OSDev.org

Hello,

Been a while.
Once paging is enabled on a x86_64 system, is it still possible to allocate a 8k dma buffer of contiguous memory, when page size is 4096?

I should do that before enabling paging, using the physical allocator, in the kernel memory area.

But for the sake, I ask.

Thanks,

Bye

As you have to allocate physical memory for purposes such as DMA, you just choose an 8k contiguous block of physical memory. It's not that difficult to program an allocator that will allow this to happen.

That area will have to be in the kernel space, right?

JulienDarc wrote:That area will have to be in the kernel space, right?

DMA is only useful to device drivers and if you want those to run in the kernel, then yes. If you're programming a microkernel you'd have to take precautions to not allow userspace software to somehow exploit this.

What you should be doing is allocating 2 frames (8K) of physical memory that are right next to each other (physically contiguous). You then have to map that into 2 contiguous pages of virtual memory so that you can access it, but you pass the physical address of the first frame to devices to allow them to read it.

Got it,

Thanks!

What you should be doing is allocating 2 frames (8K) of physical memory that are right next to each other (physically contiguous). You then have to map that into 2 contiguous pages of virtual memory so that you can access it, but you pass the physical address of the first frame to devices to allow them to read it.

Why should he allocate 2 8k buffers if he is using a single 8k dma transfer? Simply write your physical memory manager to handle requesting 8k of contiguous memory... if you only want an app to have read only privileges for this, then memory map the page for them and mark as read only. I'm not really sure what the two buffers are about, maybe I'm missing something?

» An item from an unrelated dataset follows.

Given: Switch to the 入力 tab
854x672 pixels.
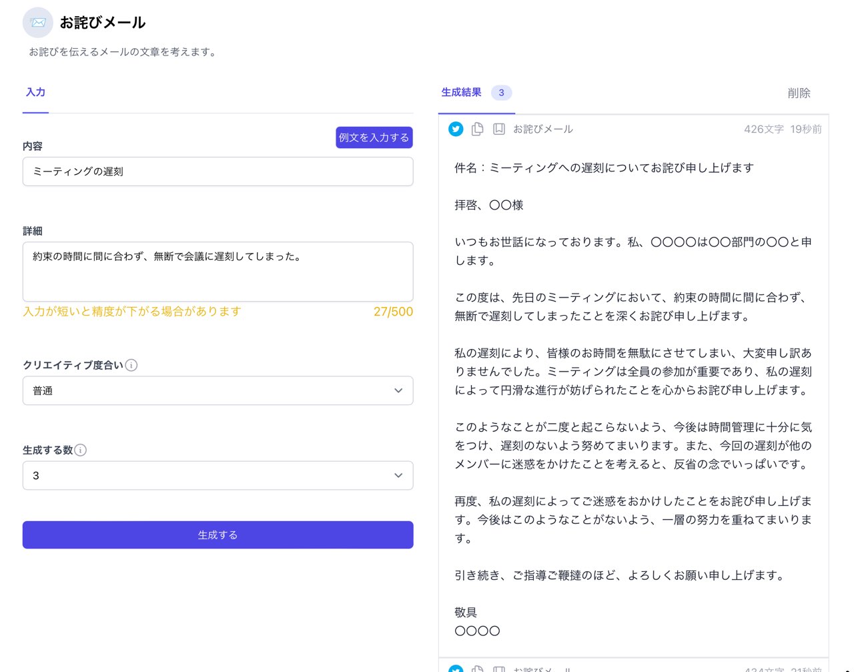Looking at the screenshot, I should pos(35,93).
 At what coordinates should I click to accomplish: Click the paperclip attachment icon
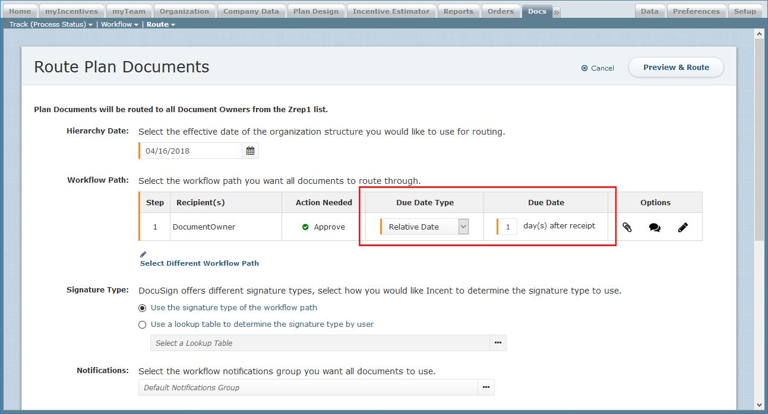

If you're programming a microkernel you'd have to take precautions to not allow userspace software to somehow exploit this.

Not exactly sure what this has to do with a micro kernel. If you a user space application asks the DMA Driver to do something, and the DMA driver deems it valid, what part of being careful is there? How is this in any way specific to microkernels? Of course if you program sloppy code it will turn out like crap, whether it's micro or mono or any other fadish name like nano, pico, and exo. If the DMA driver has the rights to the IO ports for DMA and nobdy else does, why do you need to 'be careful' in any type of kernel? If you map regions of memory for userspace that shouldn't be mapped then shame on you, but don't blame the kernel (unless it's your kernel and you're saying you did a crappy job at any sort of protection).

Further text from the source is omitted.